Devant le premier juge, la forclusion et la déchéance du droit aux intérêts contractuels ont été mis dans le débat d'office.

Par jugement réputé contradictoire du 15 mars 2019 auquel la cour se réfère pour l'exposé de la procédure antérieure et des prétentions initiales des parties, le tribunal d'instance de Bobigny a rendu la décision suivante :

« PRONONCE la déchéance du droit aux intérêts de la société Sogefinancement au titre du prêt souscrit par M. et Mme [I] le 25 mai 2012, à compter de cette date,

CONDAMNE M. et Mme [I] à payer à la société Sogefinancement la somme de 276 euros au titre de ce prêt en ce compris la clause pénale ;

REJETTE la demande de délai de paiement ;

DIT n'y avoir lieu à exécution provisoire,

CONDAMNE M. et Mme [I] à payer à la société Sogefinancement la somme de 100 euros au titre des frais irrépétibles,

CONDAMNE M. et Mme [I] au paiement des entiers dépens ».

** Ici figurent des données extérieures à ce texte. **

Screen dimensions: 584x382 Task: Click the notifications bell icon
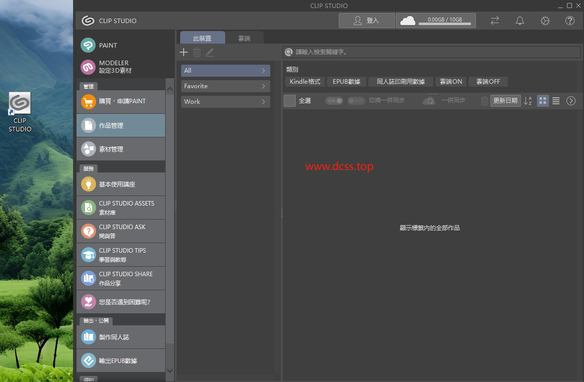point(520,21)
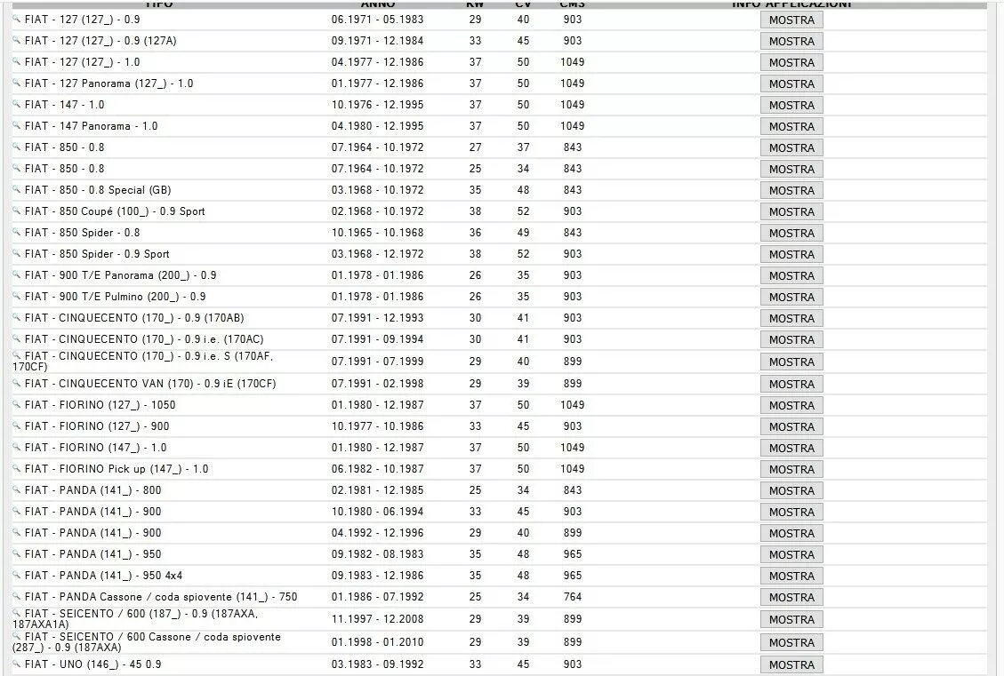Click magnifier icon beside PANDA (141_) - 950 4x4
Image resolution: width=1004 pixels, height=676 pixels.
pos(17,575)
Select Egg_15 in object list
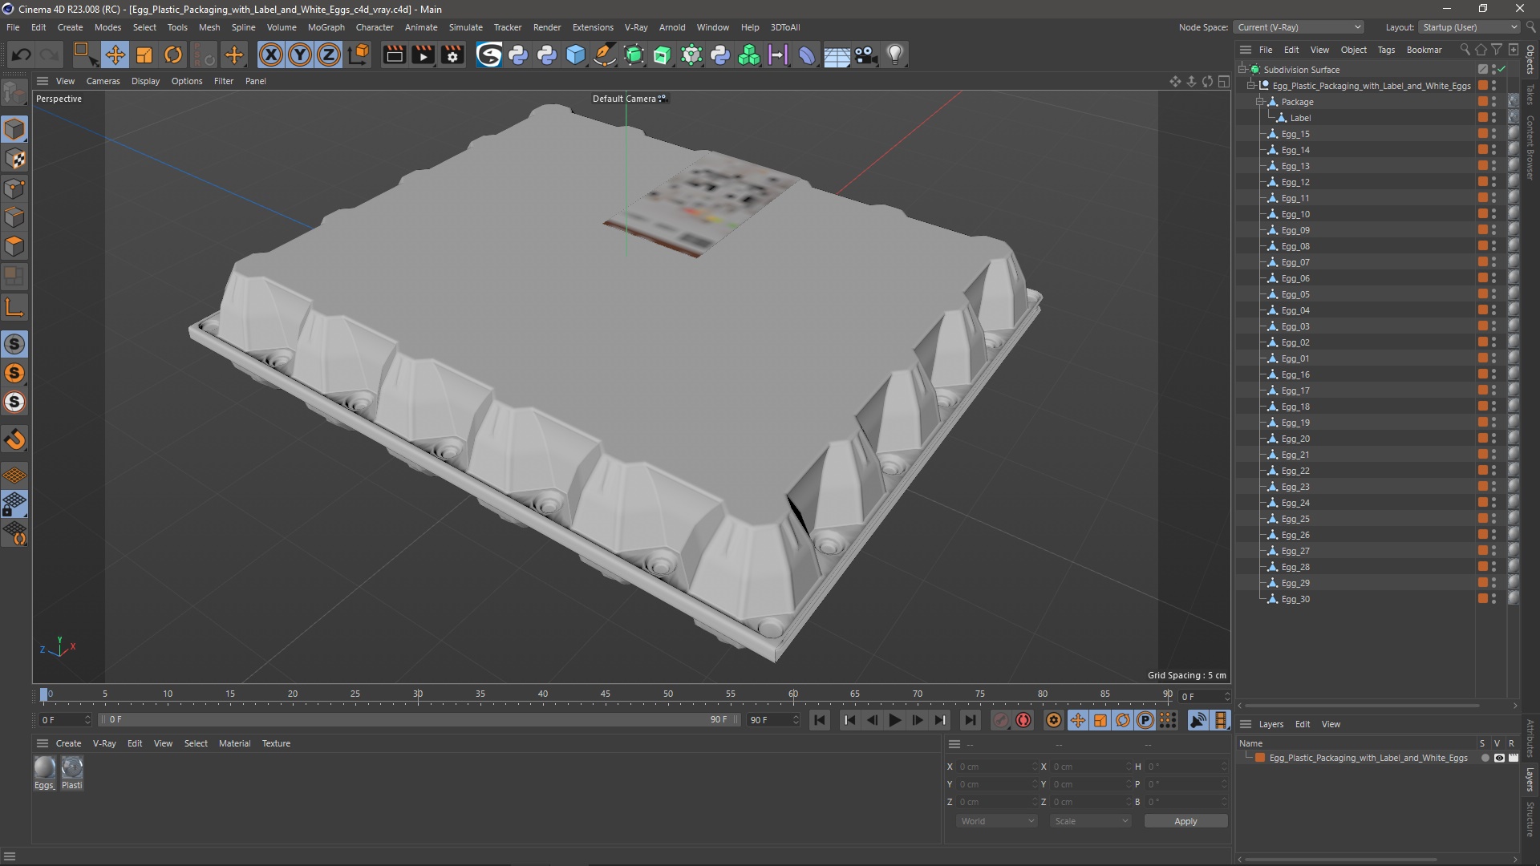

Le tribunal a principalement retenu que la société Sogefinancement doit être déchue intégralement de son droit aux intérêts conventionnels pour n'avoir pas remis à M. et Mme [I] la notice comportant les extraits des conditions générales de l'assurance les concernant, notamment le nom et adresse de l'assureur, la durée, les risques couverts et ceux qui sont exclus ; le tribunal ayant retenu que la synthèse versée au débat par la société Sogefinancement ne saurait constituer une telle remise en ce qu'elle ne comporte pas les conditions générales de l'assurance. En outre le tribunal a réduit l'indemnité légale de 8 % à la somme de 50 euros, celle-ci apparaissant manifestement excessive.

La société Sogefinancement a relevé appel de ce jugement par déclaration du 13 août 2019.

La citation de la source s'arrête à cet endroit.